[PATCH 00/26] Performance-related backports for 4.12.2

Mel Gorman <mgorman@xxxxxxxxxxxxxxxxxxx> · Thu, 20 Jul 2017 22:21:18 +0100

This is a second round of performance-related backports based on low-hanging
fruit in the 4.13 merge window based on 4.12.2.

As before, these have only been tested on 4.12-stable.  While they may
merge against older kernels, I have no data on how it behaves and cannot
guarantee it's a good idea so I don't recommend it.  There will also be
some major conflicts that are not trivial to resolve.

For most of the tests I conducted, the impact is marginal but patches the
first two sets of patches are important for large machines and for uses
of nohz_full. The load balancing patch is fairly specific but measurable.
The removal of unnecessary IRQ disabling/enabling is borderline in terms of
performance but they are trivial patches and avoiding unnecessary expensive
operations is always a plus.

Patches 1-17 resolve a number of topology problems in the scheduler that
	primarily impact NUMA machines with a ring topology.
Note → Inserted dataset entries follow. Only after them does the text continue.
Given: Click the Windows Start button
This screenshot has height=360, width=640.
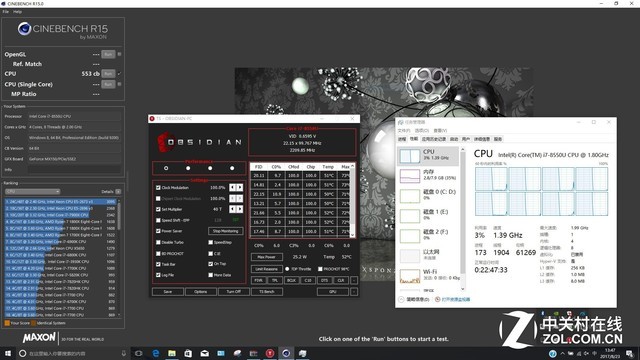Looking at the screenshot, I should pos(8,353).
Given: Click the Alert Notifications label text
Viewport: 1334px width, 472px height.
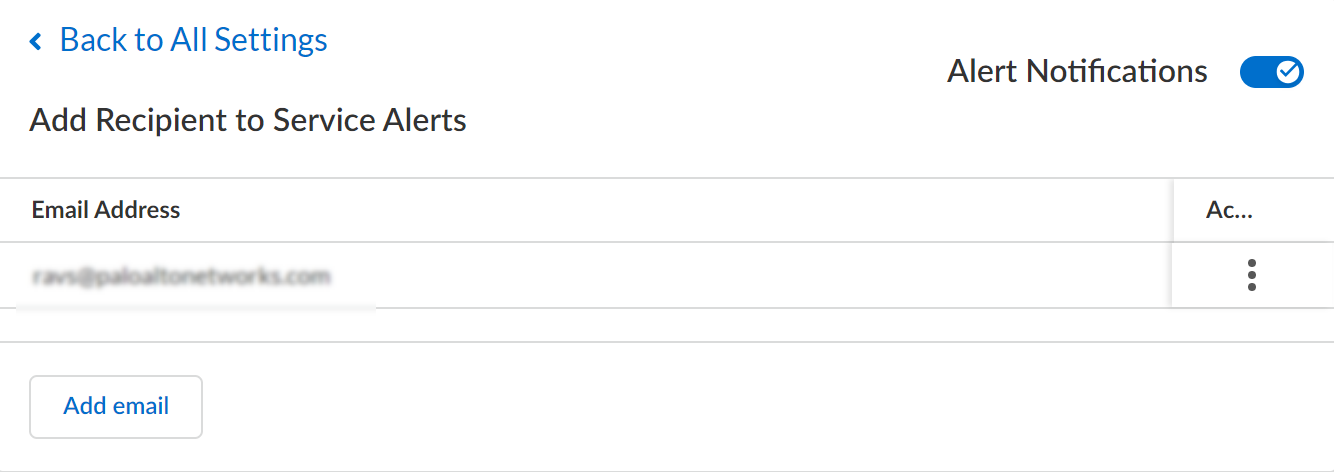Looking at the screenshot, I should (1077, 72).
There are
	more patches in there than necessary but one adds very helpful
	comments on understanding how it works and a few bring the naming of
	functions in line with 4.13 which makes it a bit easier to follow.
	Others shuffle comments around and restructure the code which could
	have been avoided but then the backported patches would not look
	like their upstream equivalent.  While some of the extra patches are
	outside the scope of -stable, it removes the delta when comparing
	the 4.12-stable and 4.13 scheduler but I can drop them if necessary.
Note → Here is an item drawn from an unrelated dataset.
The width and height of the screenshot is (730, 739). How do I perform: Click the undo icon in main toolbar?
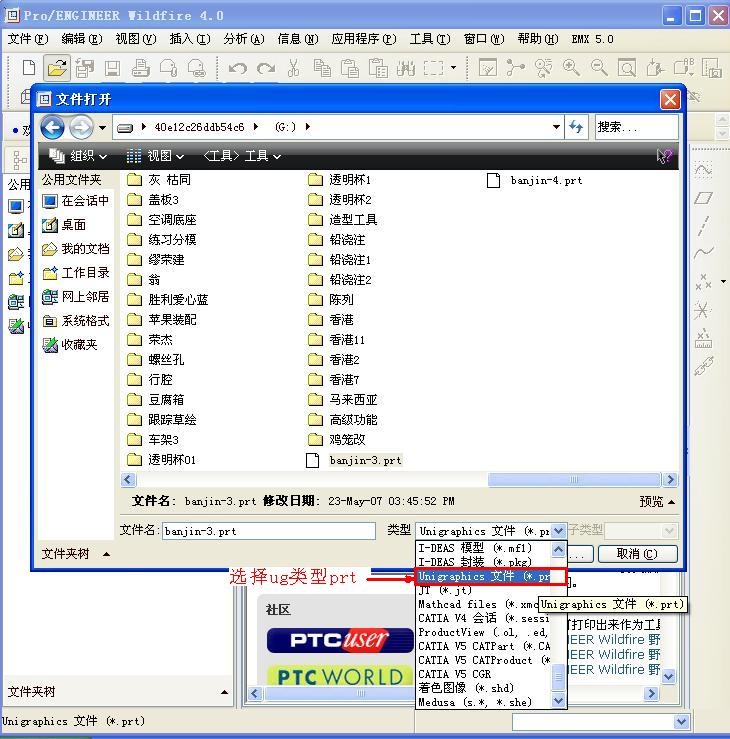click(x=237, y=68)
	Performance impact on UMA and fully-connected machines is marginal
	with minor gains/losses across multiple machines that is mostly
	within the noise but other reports indicate that the impact on
	ring topologies is substantial. In particular, the full machine
	will be properly utilised instead of saturating a subset of nodes
	for workloads with lots of threads or processes.
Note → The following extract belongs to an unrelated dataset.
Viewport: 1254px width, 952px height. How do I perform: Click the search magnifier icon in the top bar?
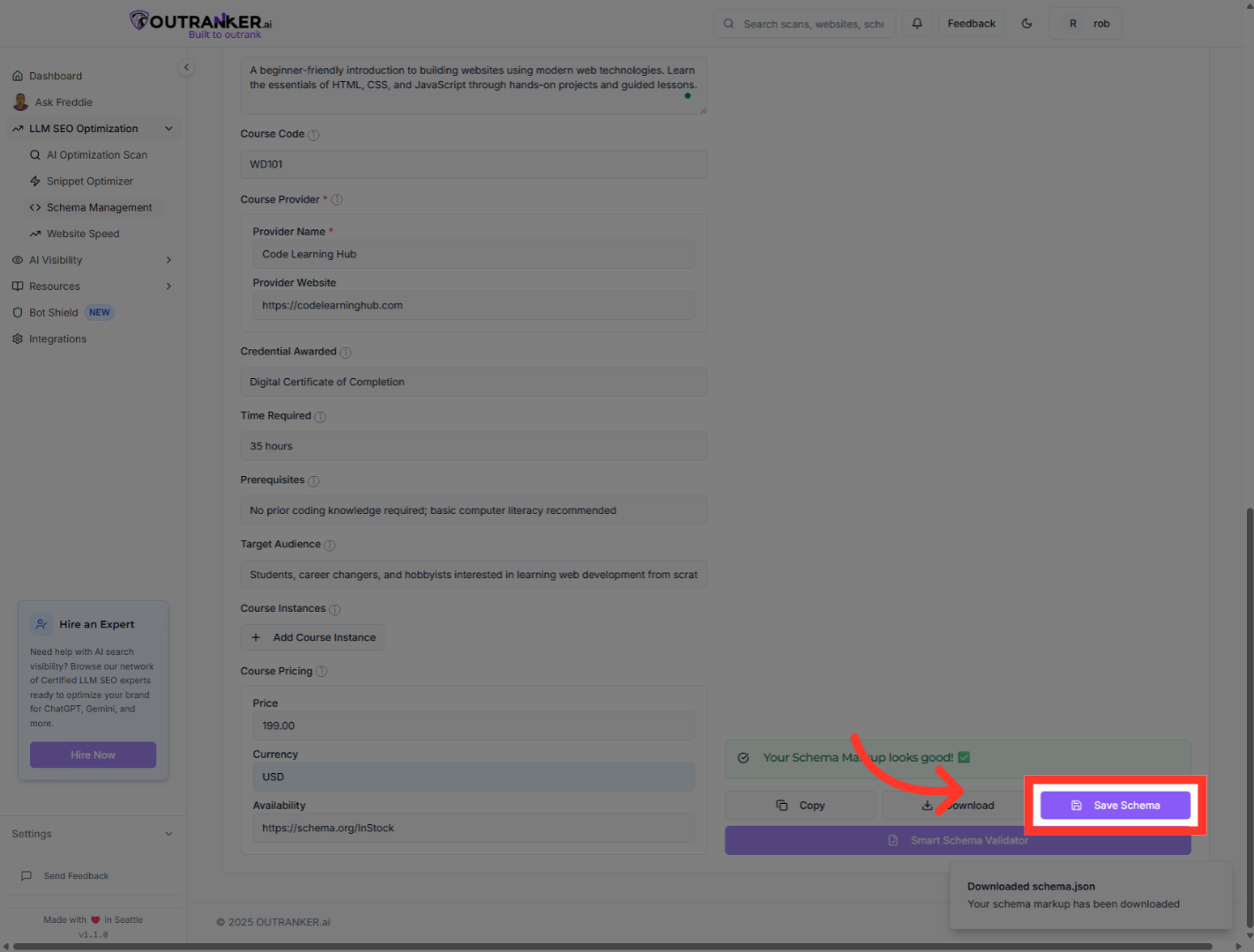click(x=728, y=23)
Patches 18-22 are more about accounting than performance. The bug is with
	workloads running on nohz_full+isolcpus configurations. If 2 or more
	processes are running on an isolated CPU are 100% userspace bound
	and normal processes are running on other CPUs then the isolated
	processes report a mix of userspace and system CPU usage.  It can
	be up to 100% system CPU usage even though in reality there is no
	time being spent in the kernel. This misaccounting is confusing
	when analysing workloads.

	For normal workloads, there is no measurable difference.

Patch 23 fixes a scheduler load balancing issue where an imbalanced domain
	is considered balanced when some tasks are pinned for affinity.
	Again, for many workloads the impact is marginal but it was a small
	boost (1-2% barely outside noise) for a specjbb configuration
	that pinned JVMs. It may be co-incidence but the patch is
	straight-forward.

Patches 24-25 avoid unnecessary IRQ disable/enable while updating writeback
	stats. In many cases this will not be noticable because it happens
	out-of-band and the cost of stats updates are often negligible
	compared to the overall cost of writeback. However, unnecessary
	IRQ disabling is never a good thing and it may be noticable during
	writeback to ultra-fast storage.

Patches 26 avoids an IRQ disable/enable in the fork path. It's noticable
	on fork-intensive workloads with a 1-3% boost on hackbench for
	example that is just outside the noise.

-- 
2.13.1